Harrick faltered when overlapping pulses hit him, three versions of the same strike colliding at once. He staggered, eyes losing focus, until Mirra’s silver bloom wrapped around him, pulling his pulse back into rhythm.

"Stay tethered," she said firmly. "If the memory swallows you, you won’t come back."

They were not fighting against literal forces, they were fighting against memories itself, a power that could snuff you out of existence from ethereal things like memory.

Then at last, they reached the heart of the loop.

The betrayer raised his thorn-spear again, about to strike his kin. But this time, the motion froze as the entire battlefield halted.

And then, slowly, the traitor Verdant Lord turned his head.

For the first time, the memory broke its cycle.

His eyes locked on Clayton, cold and aware.

"...!" Clayton’s chest tightened.

He had seen echoes, illusions, and phantoms, but this was different.

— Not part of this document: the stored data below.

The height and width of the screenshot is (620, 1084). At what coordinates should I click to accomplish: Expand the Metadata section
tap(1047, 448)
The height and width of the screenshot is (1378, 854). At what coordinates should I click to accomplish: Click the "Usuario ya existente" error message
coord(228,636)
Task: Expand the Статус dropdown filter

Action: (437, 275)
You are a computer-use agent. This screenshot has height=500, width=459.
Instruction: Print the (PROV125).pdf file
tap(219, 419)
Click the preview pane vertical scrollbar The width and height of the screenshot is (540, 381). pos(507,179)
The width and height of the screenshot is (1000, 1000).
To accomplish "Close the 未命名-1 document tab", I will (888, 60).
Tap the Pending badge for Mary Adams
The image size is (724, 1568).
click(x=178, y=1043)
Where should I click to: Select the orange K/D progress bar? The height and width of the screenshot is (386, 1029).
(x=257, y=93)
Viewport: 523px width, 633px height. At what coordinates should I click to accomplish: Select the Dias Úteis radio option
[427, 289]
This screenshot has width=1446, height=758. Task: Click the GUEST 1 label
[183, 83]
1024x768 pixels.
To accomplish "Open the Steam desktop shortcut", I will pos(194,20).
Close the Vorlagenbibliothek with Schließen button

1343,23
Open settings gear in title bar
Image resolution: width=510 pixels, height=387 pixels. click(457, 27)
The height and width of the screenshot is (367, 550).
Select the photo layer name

This was direct recognition.

BZZZ!

The world shook as the battlefield collapsed in on itself, roots and steel folding into a whirlpool of ash and light.

The system’s voice rang in their minds.

DING!

~----~

[Orientation: 100% Complete]

[Trial Objective Loading...]

~----~

But before the message finished, the ground gave way.

Clayton and his companions fell, tumbling into the scar’s depths as the traitor’s gaze burned in his mind.

The last thing he heard was the whisper, soft but unmistakable.

"Finish what we began".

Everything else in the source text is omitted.